There is something really cool about dragonflies. Most other flying insects bite, sting, or pester you. Dragonflies just seem to be in a class all their own. Want to know more about these amazing critters? Glad to hear it.
First the Stats…
Now the cool facts
1.) In their larval stage, which can last up to two years, dragonflies are aquatic and eat just about anything—tadpoles, mosquitoes, fish, other insect larvae and even each other.
2.) Currently about 5,000 species of dragonflies and damselflies are known; experts guess that there are probably between 5500 and 6500 species in total! All of these (along with damselflies) belong to the order Odonata, which means “toothed one” in Greek and refers to the dragonfly’s serrated teeth.
3.) Dragonflies were some of the first winged insects to evolve, approximately 300 million years ago.
4.) Modern dragonflies have wingspans of only two to five inches, but fossil dragonflies have been found with wingspans of up to two feet.
5.) Dragonflies can fly straight up and down, hover like a helicopter and even mate in mid-air. If they can’t fly, they’ll starve because they only eat prey they catch while flying.
6.) Dragonflies catch their insect prey by grabbing it with their feet. They’re so efficient in their hunting that, in one Harvard University study, the dragonflies caught 90 to 95 percent of the prey released into their enclosure.
7.) At the end of its larval stage, the dragonfly crawls out of the water, then its exoskeleton cracks open and releases the insect’s abdomen, which had been packed in like a telescope. Its four wings come out, and they dry and harden over the next several hours to days, and grow as they dry.
8.) Dragonflies catch their insect prey by grabbing it with their feet. They’re so efficient in their hunting that, in one study, the dragonflies caught 90 to 95 percent of the prey released into their enclosure.
9.) Some adult dragonflies live for only a few weeks while others live up to a year.
10.) Hundreds of dragonflies of various species will gather in swarms, either for feeding or migration. Not much is known about this behavior, but the Dragonfly Swarm Project is collecting reports on swarms to better understand the behavior. Have you ever seen a swarm?
11.) Scientists have tracked migratory dragonflies by attaching tiny transmitters to wings with a combination of eyelash adhesive and superglue. They found that green darners from New Jersey traveled only every third day and an average of 7.5 miles per day (though one dragonfly traveled 100 miles in a single day!)
12.) Dragonflies have near-360-degree vision, with just one blind spot directly behind them!

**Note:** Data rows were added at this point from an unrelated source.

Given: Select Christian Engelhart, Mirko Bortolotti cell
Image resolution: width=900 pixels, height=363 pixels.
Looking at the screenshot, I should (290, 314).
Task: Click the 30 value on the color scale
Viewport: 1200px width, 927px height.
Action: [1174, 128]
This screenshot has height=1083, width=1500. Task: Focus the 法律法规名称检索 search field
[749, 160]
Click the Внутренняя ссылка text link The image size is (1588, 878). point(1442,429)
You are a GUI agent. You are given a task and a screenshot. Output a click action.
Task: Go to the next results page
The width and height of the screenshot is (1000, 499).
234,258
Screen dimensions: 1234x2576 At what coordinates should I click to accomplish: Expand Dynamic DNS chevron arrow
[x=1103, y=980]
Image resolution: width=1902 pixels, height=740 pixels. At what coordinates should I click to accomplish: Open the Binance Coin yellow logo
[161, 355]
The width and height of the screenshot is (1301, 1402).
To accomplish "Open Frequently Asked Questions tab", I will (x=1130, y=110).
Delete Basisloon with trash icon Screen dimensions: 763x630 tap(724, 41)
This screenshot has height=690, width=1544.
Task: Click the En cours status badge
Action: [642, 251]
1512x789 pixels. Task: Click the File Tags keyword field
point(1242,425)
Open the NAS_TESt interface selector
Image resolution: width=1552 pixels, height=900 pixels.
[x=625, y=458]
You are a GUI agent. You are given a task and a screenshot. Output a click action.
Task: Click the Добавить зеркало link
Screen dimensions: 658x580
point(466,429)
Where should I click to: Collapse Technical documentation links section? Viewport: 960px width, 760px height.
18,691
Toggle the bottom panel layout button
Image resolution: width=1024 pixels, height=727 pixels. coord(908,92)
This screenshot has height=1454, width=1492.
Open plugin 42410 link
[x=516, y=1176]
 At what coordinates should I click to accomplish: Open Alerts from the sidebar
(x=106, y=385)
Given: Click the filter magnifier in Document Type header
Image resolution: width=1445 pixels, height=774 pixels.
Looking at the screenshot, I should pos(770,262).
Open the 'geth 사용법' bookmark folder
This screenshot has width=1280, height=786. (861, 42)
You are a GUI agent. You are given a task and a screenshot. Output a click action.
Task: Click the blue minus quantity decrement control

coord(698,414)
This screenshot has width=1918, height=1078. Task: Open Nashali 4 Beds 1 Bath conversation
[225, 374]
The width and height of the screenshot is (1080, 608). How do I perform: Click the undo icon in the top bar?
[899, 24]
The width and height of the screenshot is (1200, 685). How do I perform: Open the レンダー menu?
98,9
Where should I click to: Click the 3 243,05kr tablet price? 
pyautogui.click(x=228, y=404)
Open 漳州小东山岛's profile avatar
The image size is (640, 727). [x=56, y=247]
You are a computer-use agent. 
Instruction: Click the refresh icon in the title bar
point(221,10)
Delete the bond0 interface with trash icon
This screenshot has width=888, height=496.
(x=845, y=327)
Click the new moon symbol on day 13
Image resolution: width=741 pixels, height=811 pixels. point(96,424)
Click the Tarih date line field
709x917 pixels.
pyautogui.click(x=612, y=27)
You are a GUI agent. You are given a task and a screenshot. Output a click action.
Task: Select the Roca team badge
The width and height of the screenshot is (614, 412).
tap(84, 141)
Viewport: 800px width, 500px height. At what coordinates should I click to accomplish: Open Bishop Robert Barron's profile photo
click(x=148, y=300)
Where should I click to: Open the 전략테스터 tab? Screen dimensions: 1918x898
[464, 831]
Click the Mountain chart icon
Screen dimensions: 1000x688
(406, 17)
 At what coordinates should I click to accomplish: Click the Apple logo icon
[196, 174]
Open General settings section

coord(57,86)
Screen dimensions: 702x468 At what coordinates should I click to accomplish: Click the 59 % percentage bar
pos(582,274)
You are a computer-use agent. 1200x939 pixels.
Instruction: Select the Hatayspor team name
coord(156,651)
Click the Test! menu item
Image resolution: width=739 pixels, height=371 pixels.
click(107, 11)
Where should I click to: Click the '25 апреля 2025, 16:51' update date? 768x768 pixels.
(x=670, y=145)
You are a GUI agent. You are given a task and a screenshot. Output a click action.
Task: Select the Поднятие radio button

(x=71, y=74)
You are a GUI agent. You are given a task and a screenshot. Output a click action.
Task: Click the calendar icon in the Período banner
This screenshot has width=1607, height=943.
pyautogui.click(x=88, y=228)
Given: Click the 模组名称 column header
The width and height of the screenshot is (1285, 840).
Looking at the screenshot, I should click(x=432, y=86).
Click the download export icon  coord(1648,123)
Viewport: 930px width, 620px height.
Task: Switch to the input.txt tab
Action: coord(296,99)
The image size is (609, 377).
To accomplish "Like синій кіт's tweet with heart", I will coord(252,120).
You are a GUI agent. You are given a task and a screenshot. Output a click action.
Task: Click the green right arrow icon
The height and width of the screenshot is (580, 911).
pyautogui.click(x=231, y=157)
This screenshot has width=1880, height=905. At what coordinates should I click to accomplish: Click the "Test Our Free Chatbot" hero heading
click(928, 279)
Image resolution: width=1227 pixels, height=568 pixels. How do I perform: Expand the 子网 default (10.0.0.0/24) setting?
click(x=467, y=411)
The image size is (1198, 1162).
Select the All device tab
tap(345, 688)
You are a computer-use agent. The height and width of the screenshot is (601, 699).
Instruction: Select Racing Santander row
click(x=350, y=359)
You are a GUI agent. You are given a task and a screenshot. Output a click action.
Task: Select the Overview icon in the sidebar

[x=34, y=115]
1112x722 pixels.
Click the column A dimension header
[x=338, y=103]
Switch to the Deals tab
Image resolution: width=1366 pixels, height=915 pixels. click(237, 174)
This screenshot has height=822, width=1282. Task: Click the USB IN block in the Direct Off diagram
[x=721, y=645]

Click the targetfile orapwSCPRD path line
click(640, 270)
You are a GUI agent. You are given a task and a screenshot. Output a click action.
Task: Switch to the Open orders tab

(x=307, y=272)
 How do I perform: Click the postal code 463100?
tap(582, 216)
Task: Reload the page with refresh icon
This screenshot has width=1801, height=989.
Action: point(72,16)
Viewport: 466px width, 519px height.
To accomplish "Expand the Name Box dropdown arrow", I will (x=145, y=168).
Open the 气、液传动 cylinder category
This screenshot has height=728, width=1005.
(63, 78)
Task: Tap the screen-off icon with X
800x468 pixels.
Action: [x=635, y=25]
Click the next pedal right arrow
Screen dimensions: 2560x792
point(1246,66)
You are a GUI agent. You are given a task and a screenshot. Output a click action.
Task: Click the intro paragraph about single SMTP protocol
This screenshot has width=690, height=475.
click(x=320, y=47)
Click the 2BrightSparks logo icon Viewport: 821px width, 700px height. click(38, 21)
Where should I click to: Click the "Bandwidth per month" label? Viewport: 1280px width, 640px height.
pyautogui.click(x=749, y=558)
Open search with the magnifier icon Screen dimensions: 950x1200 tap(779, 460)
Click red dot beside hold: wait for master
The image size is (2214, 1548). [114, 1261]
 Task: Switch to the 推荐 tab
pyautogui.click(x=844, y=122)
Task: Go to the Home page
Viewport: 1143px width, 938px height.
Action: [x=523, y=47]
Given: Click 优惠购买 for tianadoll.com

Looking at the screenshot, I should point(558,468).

13.) What does a dragonfly eat? Insects, as adults, and they are a great controller of the mosquito population. A single dragonfly can eat 30 to hundreds of mosquitoes per day.
14.) One dragonfly called the globe skinner (Pantala flavescens) has the longest migration of any insect. It flies approximately 11,000 miles back and forth across the Indian Ocean!
15.) One research team has determined that the nervous system of a dragonfly displays an almost human capacity for selective attention, able to focus on a single prey as it flies amid a cloud of similarly fluttering insects, just as a guest at a party can attend to a friend’s words while ignoring the background chatter.
16.) Thankfully, dragonflies can’t bite humans. The vast majority of species don’t have mandibles strong enough to break the skin. Only a small handful of large species are capable of actually biting, but this only occurs as a defensive strategy.
Humans have what’s known as tri-chromatic vision, which means we see colors as a combination of red, blue and green. This is all thanks to 3 different types of light-sensitive proteins in our eyes, called opsins. We are not alone: di-, tri- and tetra-chromatic vision is the norm in the animal kingdom. A study of 12 dragonfly species has found that each one has 11, and some a whopping 30, different visual opsins!
17.) Some species of dragonfly, such as the seaside dragonlet (Erythrodiplax berenicei) can successfully produce offspring in water much saltier than the ocean.
18.) What enemies does the dragonfly and damselfly have? Birds, spiders, frogs, and larger dragonflies. In the larval stage, they are preyed on by fish, frogs, toads and newts, and other water invertebrates; including other dragonflies.
19.) The giant forest damselfly (Megaloprepus coerulatus) of Central America has a wingspan up to 19 cm (7.5 in)! The bulkiest known dragonfly is the giant petaltail (Petalura ingentissima) from Australia, with a wingspan up to 16 cm (nearly 6.5 in)!
20.) It is estimated that the top speed for a dragonfly is between 30 and 60 km/h (19 to 38 m.p.h.). The maximum flight speed varies much between different species, with bigger dragonflies generally flying faster than smaller ones.
Dragonflies may have hunted across the planet for the last 325 million years, but their modern relatives are looking extinction in the face. Experts warn that 1/3 of British species alone are now under threat, a plight that today sees the opening of the UK’s first ever dragonfly center to celebrate and protect one of the country’s most fascinating insects. This center was opened recently.